◆ **WHAT THE TASK REQUIRES**:
Return every line from the one with "You are a GUI" through the one with "Task: Click the 1g post timestamp", inclusive, exactly as it appears below.

◆ **SUPPLIED RECORDS**:
################

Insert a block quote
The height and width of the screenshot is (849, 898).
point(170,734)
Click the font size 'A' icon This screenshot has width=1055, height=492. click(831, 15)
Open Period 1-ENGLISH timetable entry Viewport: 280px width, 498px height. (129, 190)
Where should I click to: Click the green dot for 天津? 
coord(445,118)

################

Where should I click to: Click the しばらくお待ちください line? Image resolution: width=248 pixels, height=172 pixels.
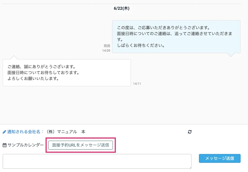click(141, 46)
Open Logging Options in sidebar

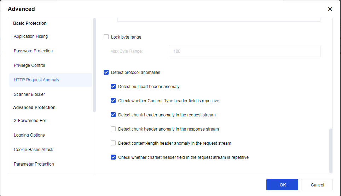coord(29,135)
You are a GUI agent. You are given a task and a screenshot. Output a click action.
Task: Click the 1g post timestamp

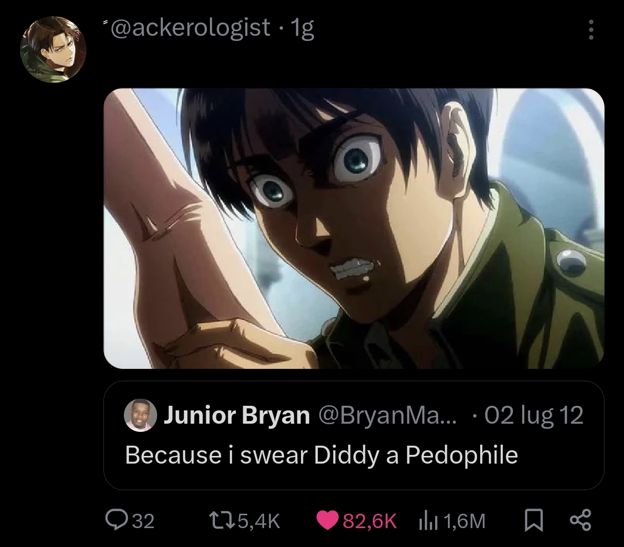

################

◆ **OUTPUT BELOW**:
You are a GUI agent. You are given a task and a screenshot. Output a click action.
Task: Click the 1g post timestamp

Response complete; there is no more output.